“Damn…haven’t seen him since he stopped by our place a few years back.” Mac returned the smile.
“Okay. So.” Frost ticked off his fingers. “Movie and dinner, then find that Motley Crew.”
Noah chuckled. “Sounds good. Let’s find rooms first.”
“I wonder what the op is?” Seth said, hooking his arm through his.
Frost huffed out a breath and shook his head.
“Genesis doesn’t need help unless it’s bad,” he said. “This is going to be a problem.”
Later that evening…
Time had dragged through the afternoon and into the evening. Damn, he was bone weary. His shoulders carried it, heavy and unrelenting.
Sage lifted his gaze from the coffee cup in his hands—the heat long gone. It left a dull, stale taste at the back of his tongue. He looked to where Law sat beside him.
Broad shoulders, steady and unmoving.
Those whiskey-colored eyes moved slowly, catching everything without looking like he was trying.
Close—protective, steady, impossible to ignore. Close enough to feel the heat of him.
Law had come for him.
His team was right. They were definitely a thing.
There was no denying it.
Sage’s pulse kicked once, hard, and he searched for something to say.
“A far cry from the Fourth, huh?” He grimaced.
“Hey.” Law’s mouth tipped into a faint smile that made Sage want to kiss him. “We’ll have more Fourths.”
“Yeah?” He smiled.
“Yeah.” Law’s eyes held his.
The doors to the surgical waiting area pushed open, dragging Sage’s gaze away from him. The air carried that sterile edge that never quite faded. Conversation stalled for a beat.
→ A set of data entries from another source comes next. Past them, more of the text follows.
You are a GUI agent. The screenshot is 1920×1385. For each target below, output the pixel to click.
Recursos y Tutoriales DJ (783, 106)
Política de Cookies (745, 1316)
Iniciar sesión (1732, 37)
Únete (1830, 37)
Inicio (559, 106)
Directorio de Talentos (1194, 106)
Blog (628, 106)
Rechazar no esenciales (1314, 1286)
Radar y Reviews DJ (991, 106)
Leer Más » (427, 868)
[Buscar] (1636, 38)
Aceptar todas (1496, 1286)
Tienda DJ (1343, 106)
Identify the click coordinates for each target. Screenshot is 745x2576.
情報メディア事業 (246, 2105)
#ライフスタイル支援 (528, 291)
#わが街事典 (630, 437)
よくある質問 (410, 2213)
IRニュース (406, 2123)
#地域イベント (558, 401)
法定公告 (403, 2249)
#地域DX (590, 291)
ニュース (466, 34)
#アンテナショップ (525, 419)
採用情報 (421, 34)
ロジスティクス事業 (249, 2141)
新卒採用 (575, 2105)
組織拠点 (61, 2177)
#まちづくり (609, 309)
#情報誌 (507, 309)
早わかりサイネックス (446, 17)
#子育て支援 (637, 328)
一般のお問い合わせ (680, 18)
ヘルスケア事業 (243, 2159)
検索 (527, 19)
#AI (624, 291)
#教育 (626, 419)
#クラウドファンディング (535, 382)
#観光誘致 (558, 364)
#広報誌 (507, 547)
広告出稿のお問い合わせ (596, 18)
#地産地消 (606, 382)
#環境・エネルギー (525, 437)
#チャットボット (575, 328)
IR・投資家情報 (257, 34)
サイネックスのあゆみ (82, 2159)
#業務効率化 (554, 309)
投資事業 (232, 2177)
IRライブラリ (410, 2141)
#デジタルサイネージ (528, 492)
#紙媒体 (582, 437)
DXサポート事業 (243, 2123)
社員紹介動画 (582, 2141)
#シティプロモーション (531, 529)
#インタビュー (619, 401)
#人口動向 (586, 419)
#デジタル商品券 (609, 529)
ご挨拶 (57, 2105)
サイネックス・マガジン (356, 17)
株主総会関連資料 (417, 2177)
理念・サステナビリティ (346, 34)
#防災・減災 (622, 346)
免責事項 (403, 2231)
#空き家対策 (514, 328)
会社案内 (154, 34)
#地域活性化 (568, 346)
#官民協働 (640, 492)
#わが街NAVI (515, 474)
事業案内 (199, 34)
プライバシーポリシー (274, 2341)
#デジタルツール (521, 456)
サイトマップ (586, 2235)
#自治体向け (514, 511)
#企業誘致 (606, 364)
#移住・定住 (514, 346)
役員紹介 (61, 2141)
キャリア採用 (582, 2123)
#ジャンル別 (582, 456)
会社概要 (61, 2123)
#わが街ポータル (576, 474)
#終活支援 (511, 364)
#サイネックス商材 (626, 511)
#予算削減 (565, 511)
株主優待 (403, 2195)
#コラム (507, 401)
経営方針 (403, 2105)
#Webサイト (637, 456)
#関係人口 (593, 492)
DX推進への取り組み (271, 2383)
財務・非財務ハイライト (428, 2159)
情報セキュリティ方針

Even the nurses behind the glass stilled for half a beat before the quiet titter started—low, not quite subtle as the space filled all at once.
Black came through first—dark, fluid, moving like a panther slipping into a space it already owned. Lethal without trying.
Behind him, Rip filled the doorway—big, powerful, his presence alone shifted the room again—and Boston slipped in at his side, lighter, sharper, eyes already moving, taking everything in.
Sage set the cup down without looking away.
Micah stepped in behind them, all long lines and quiet tension, willowy but wired tight—his focus snapping straight to Sage.
Black’s attention flicked once—Micah, quick check, no visible injuries—then shifted to Law.
Micah stepped around the group and held out a wrapped sandwich to Sage. “Got you something from the cafeteria.”
“Thanks.” Sage shot a glance toward Ashley. She looked like a ghost. Too still. Too pale.
“And for her too,” Micah said, already moving past him. He walked over and quietly offered Ashley a hot drink and a wrapped sandwich.
She looked startled for a moment, then gently took them.